Once you find the line with "Gorros (780, 2245)" in the data that follows, repeat it and every line after it exactly, through the line with "Jay Community Recreational Centre (814, 1051)".
════════════════════
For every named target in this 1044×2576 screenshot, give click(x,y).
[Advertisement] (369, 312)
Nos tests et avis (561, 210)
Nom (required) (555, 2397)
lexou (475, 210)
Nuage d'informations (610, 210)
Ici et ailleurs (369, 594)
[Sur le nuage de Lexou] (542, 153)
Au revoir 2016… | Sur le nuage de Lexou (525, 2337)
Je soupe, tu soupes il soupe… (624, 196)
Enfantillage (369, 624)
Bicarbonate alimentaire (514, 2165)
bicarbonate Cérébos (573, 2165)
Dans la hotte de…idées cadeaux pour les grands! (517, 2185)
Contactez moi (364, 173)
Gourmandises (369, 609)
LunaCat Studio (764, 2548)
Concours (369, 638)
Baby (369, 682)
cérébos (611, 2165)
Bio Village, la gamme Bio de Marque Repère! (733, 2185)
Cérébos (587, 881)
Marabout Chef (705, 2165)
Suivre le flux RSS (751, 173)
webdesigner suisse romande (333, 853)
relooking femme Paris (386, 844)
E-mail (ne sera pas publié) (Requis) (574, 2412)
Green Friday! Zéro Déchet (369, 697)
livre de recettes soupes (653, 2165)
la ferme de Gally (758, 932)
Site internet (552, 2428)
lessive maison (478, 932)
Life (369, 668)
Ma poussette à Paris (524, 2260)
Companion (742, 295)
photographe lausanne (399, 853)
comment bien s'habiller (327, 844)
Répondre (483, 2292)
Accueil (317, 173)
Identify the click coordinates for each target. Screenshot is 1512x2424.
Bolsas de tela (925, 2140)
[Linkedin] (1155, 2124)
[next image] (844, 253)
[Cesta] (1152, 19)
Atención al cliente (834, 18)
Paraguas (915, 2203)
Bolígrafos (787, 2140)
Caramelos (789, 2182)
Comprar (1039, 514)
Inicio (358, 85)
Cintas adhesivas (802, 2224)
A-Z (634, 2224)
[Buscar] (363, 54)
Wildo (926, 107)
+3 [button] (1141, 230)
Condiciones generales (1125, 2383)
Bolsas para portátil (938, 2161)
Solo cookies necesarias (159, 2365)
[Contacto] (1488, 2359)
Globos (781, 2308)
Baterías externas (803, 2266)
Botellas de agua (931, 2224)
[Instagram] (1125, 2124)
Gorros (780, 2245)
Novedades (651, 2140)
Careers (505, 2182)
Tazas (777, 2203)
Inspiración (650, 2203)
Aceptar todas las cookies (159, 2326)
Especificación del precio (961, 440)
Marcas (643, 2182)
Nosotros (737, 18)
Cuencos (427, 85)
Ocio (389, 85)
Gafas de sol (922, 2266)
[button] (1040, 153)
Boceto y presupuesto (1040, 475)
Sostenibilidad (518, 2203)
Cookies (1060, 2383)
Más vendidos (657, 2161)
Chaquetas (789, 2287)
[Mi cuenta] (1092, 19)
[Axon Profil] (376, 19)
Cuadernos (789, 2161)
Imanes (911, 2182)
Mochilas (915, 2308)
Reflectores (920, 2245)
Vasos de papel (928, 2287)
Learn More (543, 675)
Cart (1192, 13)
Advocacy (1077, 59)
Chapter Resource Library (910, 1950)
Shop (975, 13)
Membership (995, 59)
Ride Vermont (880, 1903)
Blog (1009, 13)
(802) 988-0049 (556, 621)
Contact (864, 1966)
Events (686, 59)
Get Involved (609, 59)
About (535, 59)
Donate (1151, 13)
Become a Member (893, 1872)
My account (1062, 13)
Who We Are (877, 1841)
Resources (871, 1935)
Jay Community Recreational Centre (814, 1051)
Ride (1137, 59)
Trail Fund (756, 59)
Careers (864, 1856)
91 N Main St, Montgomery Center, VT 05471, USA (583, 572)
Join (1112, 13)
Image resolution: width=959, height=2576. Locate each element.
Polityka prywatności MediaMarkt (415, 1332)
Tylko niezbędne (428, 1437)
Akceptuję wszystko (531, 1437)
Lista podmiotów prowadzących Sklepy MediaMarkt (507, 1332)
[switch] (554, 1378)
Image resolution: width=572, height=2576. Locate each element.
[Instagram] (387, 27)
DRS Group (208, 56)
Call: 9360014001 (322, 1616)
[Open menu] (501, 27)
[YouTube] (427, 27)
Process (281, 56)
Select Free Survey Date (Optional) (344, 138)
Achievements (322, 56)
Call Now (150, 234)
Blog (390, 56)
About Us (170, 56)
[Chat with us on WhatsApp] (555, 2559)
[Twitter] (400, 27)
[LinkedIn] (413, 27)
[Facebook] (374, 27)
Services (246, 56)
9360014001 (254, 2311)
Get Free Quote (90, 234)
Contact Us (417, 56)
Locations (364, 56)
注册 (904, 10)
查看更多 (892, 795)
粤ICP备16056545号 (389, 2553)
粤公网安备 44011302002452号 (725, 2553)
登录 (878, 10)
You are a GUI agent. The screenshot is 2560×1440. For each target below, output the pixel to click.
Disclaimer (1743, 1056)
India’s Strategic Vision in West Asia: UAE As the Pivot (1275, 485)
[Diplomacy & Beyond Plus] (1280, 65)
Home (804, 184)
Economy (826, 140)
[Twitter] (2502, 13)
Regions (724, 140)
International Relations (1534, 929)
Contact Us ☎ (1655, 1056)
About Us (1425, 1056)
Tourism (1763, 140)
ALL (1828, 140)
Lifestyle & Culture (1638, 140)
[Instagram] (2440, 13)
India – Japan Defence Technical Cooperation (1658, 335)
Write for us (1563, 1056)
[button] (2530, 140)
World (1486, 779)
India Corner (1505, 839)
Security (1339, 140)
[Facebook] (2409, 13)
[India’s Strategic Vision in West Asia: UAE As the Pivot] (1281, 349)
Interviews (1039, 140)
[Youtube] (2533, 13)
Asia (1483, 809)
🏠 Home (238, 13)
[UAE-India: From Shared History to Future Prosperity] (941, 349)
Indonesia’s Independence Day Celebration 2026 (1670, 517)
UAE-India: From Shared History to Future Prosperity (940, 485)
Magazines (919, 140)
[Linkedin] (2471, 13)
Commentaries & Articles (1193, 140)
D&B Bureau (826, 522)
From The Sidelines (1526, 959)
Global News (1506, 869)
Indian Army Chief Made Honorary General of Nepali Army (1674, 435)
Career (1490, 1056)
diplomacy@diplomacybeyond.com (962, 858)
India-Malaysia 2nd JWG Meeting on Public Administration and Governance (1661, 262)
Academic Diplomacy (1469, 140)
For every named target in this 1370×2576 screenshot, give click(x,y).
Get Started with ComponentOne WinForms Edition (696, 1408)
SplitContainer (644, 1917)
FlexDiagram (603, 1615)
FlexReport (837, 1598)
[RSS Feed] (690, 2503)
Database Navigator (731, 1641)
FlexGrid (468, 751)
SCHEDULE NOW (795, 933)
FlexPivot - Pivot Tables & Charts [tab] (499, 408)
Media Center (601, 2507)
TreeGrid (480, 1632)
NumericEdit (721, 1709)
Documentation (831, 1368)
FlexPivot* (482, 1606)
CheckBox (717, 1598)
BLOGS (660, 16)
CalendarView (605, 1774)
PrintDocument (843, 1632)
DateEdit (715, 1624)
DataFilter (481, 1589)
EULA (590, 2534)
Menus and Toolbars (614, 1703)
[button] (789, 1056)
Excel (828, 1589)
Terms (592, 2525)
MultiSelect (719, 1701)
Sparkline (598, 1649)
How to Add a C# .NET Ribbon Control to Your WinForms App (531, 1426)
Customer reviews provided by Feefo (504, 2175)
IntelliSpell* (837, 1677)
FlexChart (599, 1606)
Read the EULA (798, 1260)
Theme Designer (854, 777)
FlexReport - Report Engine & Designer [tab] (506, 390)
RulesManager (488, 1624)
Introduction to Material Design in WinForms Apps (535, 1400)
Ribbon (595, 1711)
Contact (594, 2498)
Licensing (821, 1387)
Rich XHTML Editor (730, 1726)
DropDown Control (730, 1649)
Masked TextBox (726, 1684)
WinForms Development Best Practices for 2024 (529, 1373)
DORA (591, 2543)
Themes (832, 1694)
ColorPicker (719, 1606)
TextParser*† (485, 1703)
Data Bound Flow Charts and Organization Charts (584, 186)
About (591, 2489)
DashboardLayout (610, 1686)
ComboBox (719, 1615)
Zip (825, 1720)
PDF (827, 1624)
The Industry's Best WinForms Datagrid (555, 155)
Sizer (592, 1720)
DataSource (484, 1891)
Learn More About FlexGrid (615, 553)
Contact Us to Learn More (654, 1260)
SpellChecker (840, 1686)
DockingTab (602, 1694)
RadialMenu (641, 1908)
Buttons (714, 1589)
════════════════════
▸ SOLUTION TO THE EXERCISE:
Gorros (780, 2245)
Novedades (651, 2140)
Careers (505, 2182)
Tazas (777, 2203)
Inspiración (650, 2203)
Aceptar todas las cookies (159, 2326)
Especificación del precio (961, 440)
Marcas (643, 2182)
Nosotros (737, 18)
Cuencos (427, 85)
Ocio (389, 85)
Gafas de sol (922, 2266)
[button] (1040, 153)
Boceto y presupuesto (1040, 475)
Sostenibilidad (518, 2203)
Cookies (1060, 2383)
Más vendidos (657, 2161)
Chaquetas (789, 2287)
[Mi cuenta] (1092, 19)
[Axon Profil] (376, 19)
Cuadernos (789, 2161)
Imanes (911, 2182)
Mochilas (915, 2308)
Reflectores (920, 2245)
Vasos de papel (928, 2287)
Learn More (543, 675)
Cart (1192, 13)
Advocacy (1077, 59)
Chapter Resource Library (910, 1950)
Shop (975, 13)
Membership (995, 59)
Ride Vermont (880, 1903)
Blog (1009, 13)
(802) 988-0049 (556, 621)
Contact (864, 1966)
Events (686, 59)
Get Involved (609, 59)
About (535, 59)
Donate (1151, 13)
Become a Member (893, 1872)
My account (1062, 13)
Who We Are (877, 1841)
Resources (871, 1935)
Jay Community Recreational Centre (814, 1051)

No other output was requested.